▶ _What you are asked to do_: Swap each "screenshot" in the data below for "screen capture" and leave all other wording unchanged. Omit the pictures from your version.

▶ _Provided records_:
○ ○ ○

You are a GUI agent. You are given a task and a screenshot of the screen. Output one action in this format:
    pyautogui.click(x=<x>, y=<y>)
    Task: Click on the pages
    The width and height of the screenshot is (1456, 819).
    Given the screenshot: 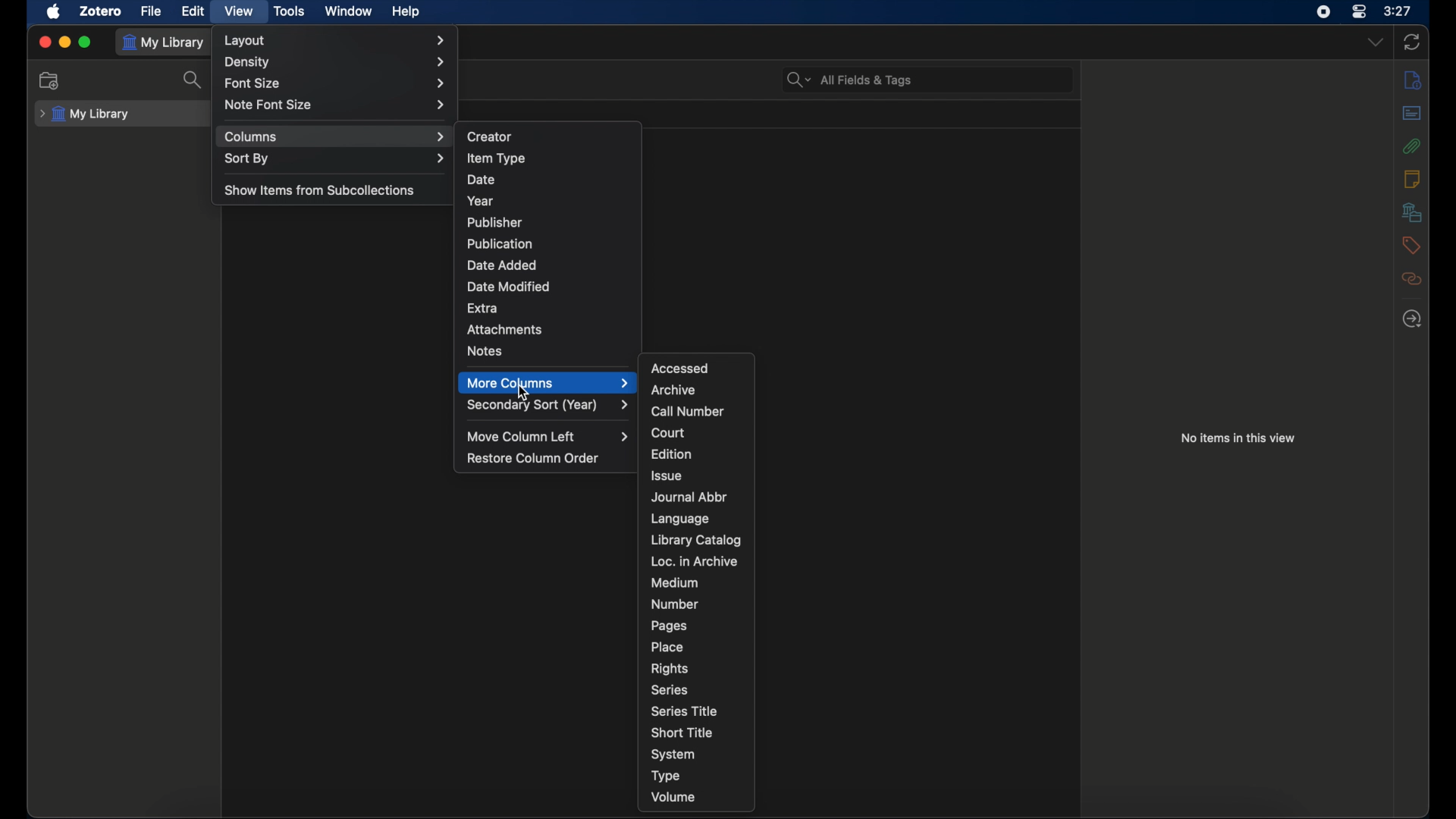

○ ○ ○

▶ _Task result_:
You are a GUI agent. You are given a task and a screen capture of the screen. Output one action in this format:
    pyautogui.click(x=<x>, y=<y>)
    Task: Click on the pages
    The width and height of the screen capture is (1456, 819).
    Given the screen capture: 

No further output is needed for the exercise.